Setelah dilakukan beberapa revisi di DPRD dan dinas, lanjut Roy, dana media mengalami kenaikan. Semula yang hanya berjumlah Rp 35 miliar tiba-tiba melonjak hingga Rp 96 miliar. Roy membeberkan, unit sekretariat DPRD dan biro humas yang paling banyak mengalami kenaikan.
SCROLL TO CONTINUE WITH CONTENT
Selain untuk pembuatan sinetron lepas, ungkap Roy, anggaran akan digunakan untuk kegiatan-kegiatan seperti talkshow 'Jakarta Punya Kita' sebesar Rp 6,5 miliar, kemudian talkshow interaktif televisi parlementaria daerah dengan total anggaran Rp 7,5 miliar, program acara Kita Bersuara, Kita Bertemu, Kita Bicara dengan total Rp 6 miliar dan expose liputan kegiatan DPRD dengan jumlah Rp 7 miliar.

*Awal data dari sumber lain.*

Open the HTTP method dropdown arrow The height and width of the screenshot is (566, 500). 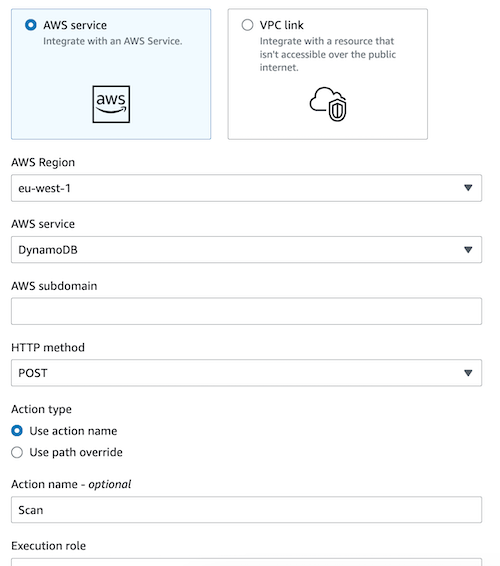[x=468, y=373]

"Padahal di anggaran awal, DPRD hanya mengusulkan Rp 1,78 miliar. Kok jadi naik sampai 21 kali lipat, jadi Rp 41,28 miliar," imbuh dia.

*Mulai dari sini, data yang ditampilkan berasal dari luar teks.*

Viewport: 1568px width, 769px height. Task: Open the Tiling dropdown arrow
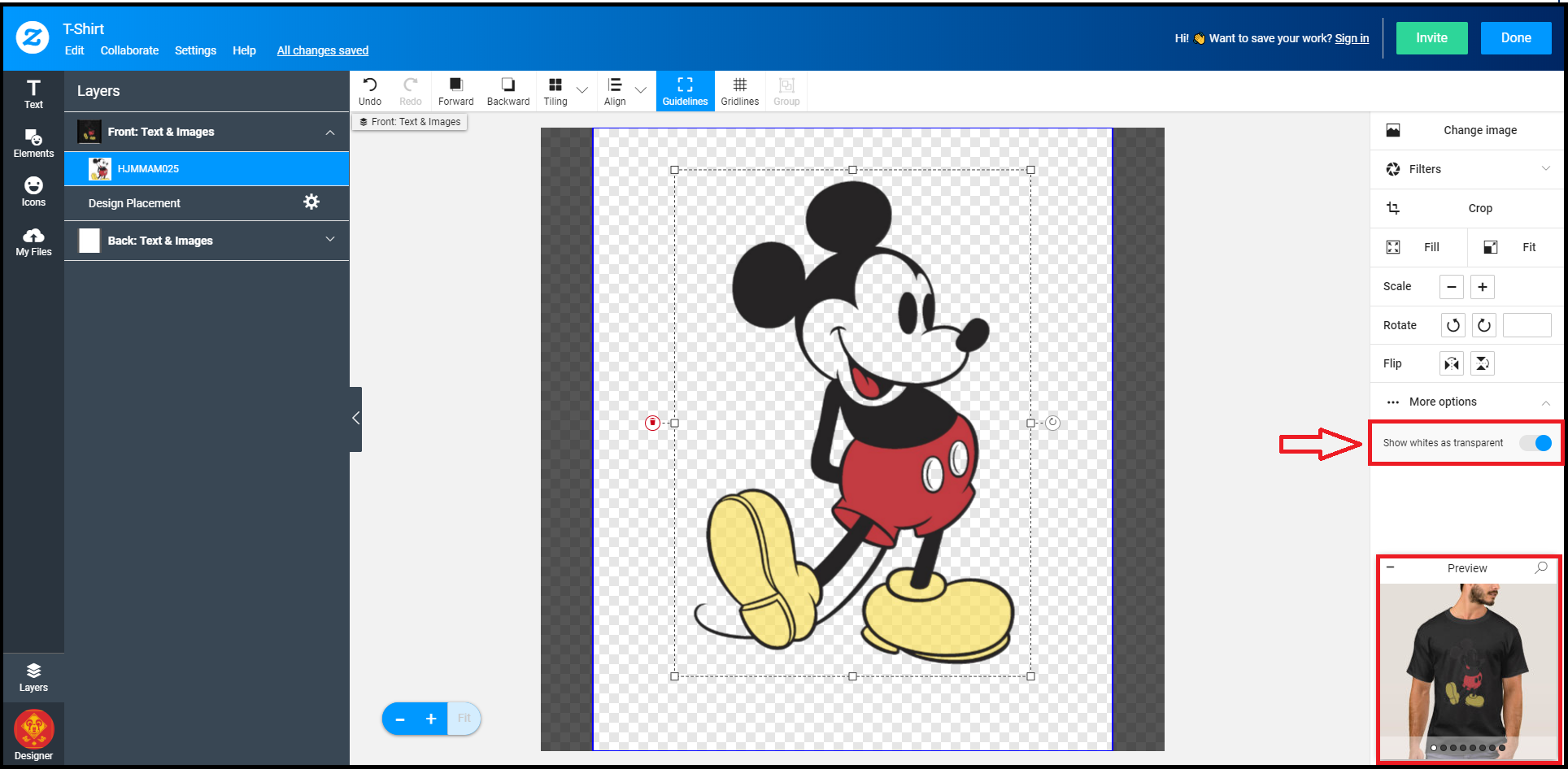582,90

Berbeda dengan biro humas pemprov DKI Jakarta, unit yang biasa mengurusi hubungan kegiatan Gubernur dengan para pekerja kuli tinta ini mengusulkan anggaran sebesar Rp 2 miliar untuk peningkatan kapasitas wartawan koordinator pemprov dan DPRD.

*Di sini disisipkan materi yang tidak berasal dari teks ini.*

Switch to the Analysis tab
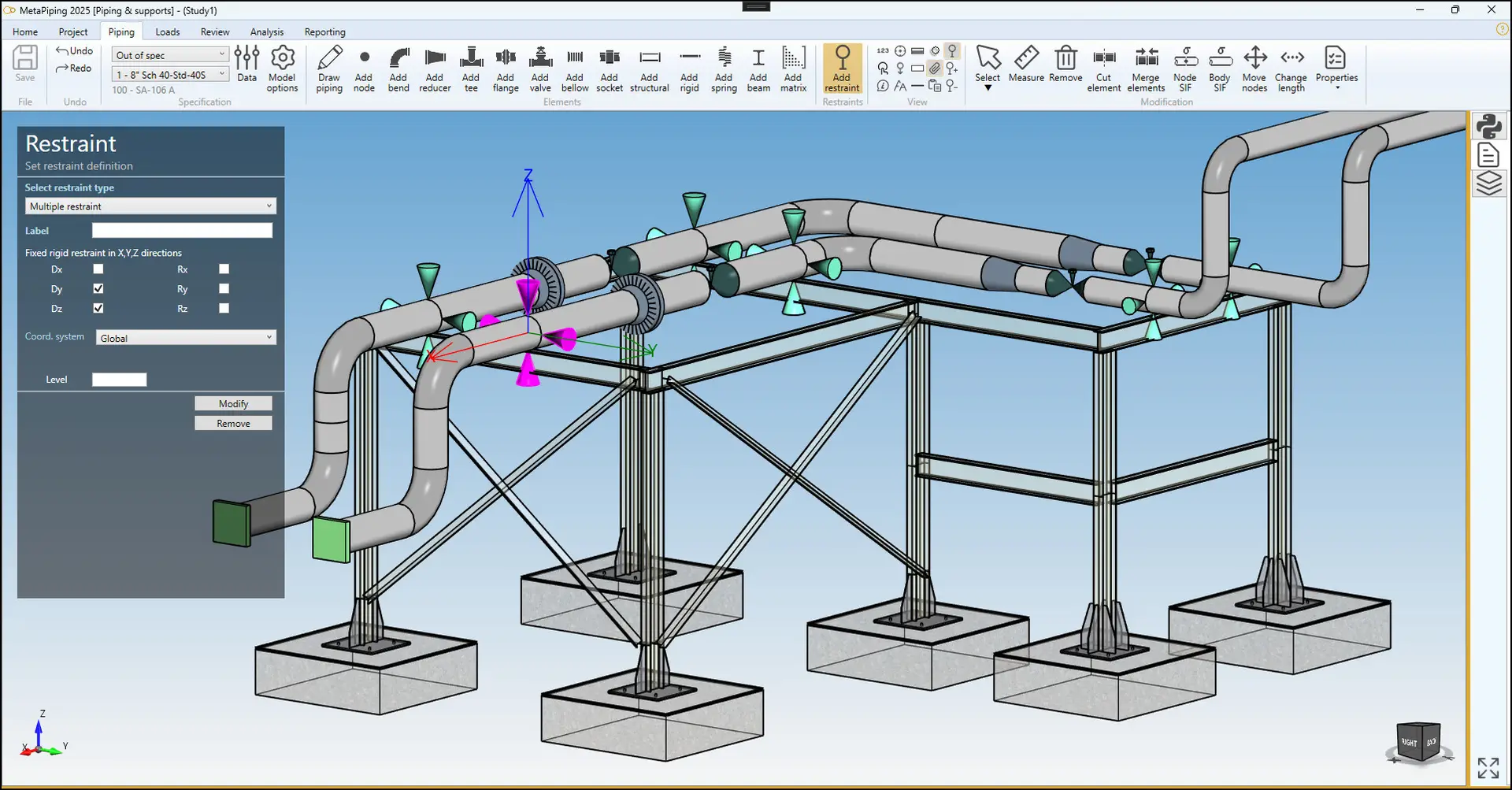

Alokasi anggaran yang cukup signifikan terjadi pada anggaran yang dialokasikan untuk program pengembangan komunikasi, informasi, media massa, media online yang berjumlah Rp 2 miliar, sedangkan untuk media cetak sebesar Rp 500 juta. Total anggaran untuk media pada unit ini pun mencapai Rp 33 miliar.
"Seberapa penting anggaran untuk media? dan bagaimana efektivitasnya?" ujar Roy.
Menurutnya, pemprov seharusnya memberikan citra yang baik bagi warga Jakarta. Anggaran yang dikeluarkan baiknya digunakan untuk kepentingan publik. Selain untuk biaya tambahan untuk pendidikan, anggaran dapat dialokasikan untuk warga miskin.
"Kebijakan pemerintah ini seperti apa, untuk pencitraan atau publikasi?" tandas dia. (ptr/gah)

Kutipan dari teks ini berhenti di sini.